▸ **WRITTEN TASKS**
A. In the post about mapping the UK cybersecurity policy community, who leads the project the author works on?
B. In the post about mapping the UK cybersecurity policy community, rewrite the paragraph beginning "By using innovative software" as a short bulleted list that keeps its main facts.
C. Carry on the post about mapping the UK cybersecurity policy community, starting right after its final sentence.

▸ **DOCUMENT SEGMENT**

I recently started working at STEaPP as a Research Assistant on a project led by Professor Madeline Carr, working alongside Dr Alex Chung on delivering a map of the UK cybersecurity policy community. The focus of the ECSEPA project is really understanding why policy makers formulate cybersecurity policy in the way they do. When we think about what the project is unearthing, it quickly becomes apparent we have to define what the cybersecurity policy landscape actually looks like in the first place. The mapping project, the focus of my research, is doing exactly this.

By using innovative software and visual graphics I've been creating the map of the UK cybersecurity policy community, consulting policymakers and academics on the accuracy, utility, and core concept. Two months into the map, it's definitely as complex and mind-boggling as you can imagine! However, the genuinely exciting aspect of this project is the potential to facilitate more efficient collaboration across Government and bring cybersecurity policymaking to an audience as an invaluable visual tool.

▸ **GIVEN INFORMATION**
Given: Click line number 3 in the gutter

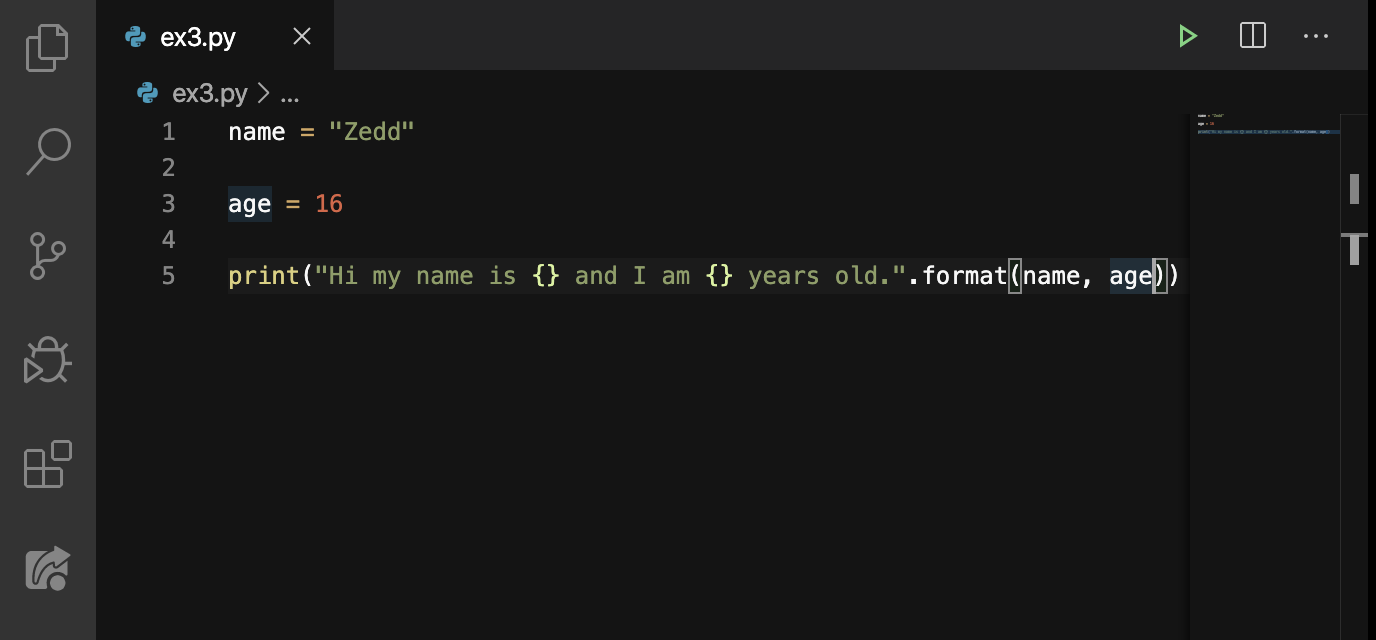Looking at the screenshot, I should click(168, 203).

▸ **THE ANSWERS**
A. Professor Madeline Carr.

B.
- The author is creating a map of the UK cybersecurity policy community using innovative software and visual graphics.
- Policymakers and academics are consulted on the map's accuracy, utility, and core concept.
- Two months in, the work is very complex.
- The map could help Government collaborate more efficiently.
- It could also bring cybersecurity policymaking to a wider audience as a visual tool.

C.
My background in research and education made this project a perfect fit for my interests, and it helps that I get to talk to some incredible people working in and outside of government. I have a BScEcon(Hons) in International Politics from Aberystwyth University and an MA in Global Security from the University of Sheffield. Whilst both my degrees sound broad, my desire to shape my research towards cyber politics is reflected in both of my theses.

For my Bachelor's thesis, I wrote on the Foucauldian construction of the US Surveillance State using the Edward Snowden's revelations as the catalyst for the privacy versus security debate. At Master's level, I wrote a genealogy of the internet to highlight the militaristic undertones it was created in that are currently shaping our concepts of warfare and espionage today. My areas of cyber politics research are embedded in securitisation, militarisation, warfare, and espionage. In the future, I hope to continue my research in cybersecurity and pursue the constant challenges that cyberspace is presenting to Government and society.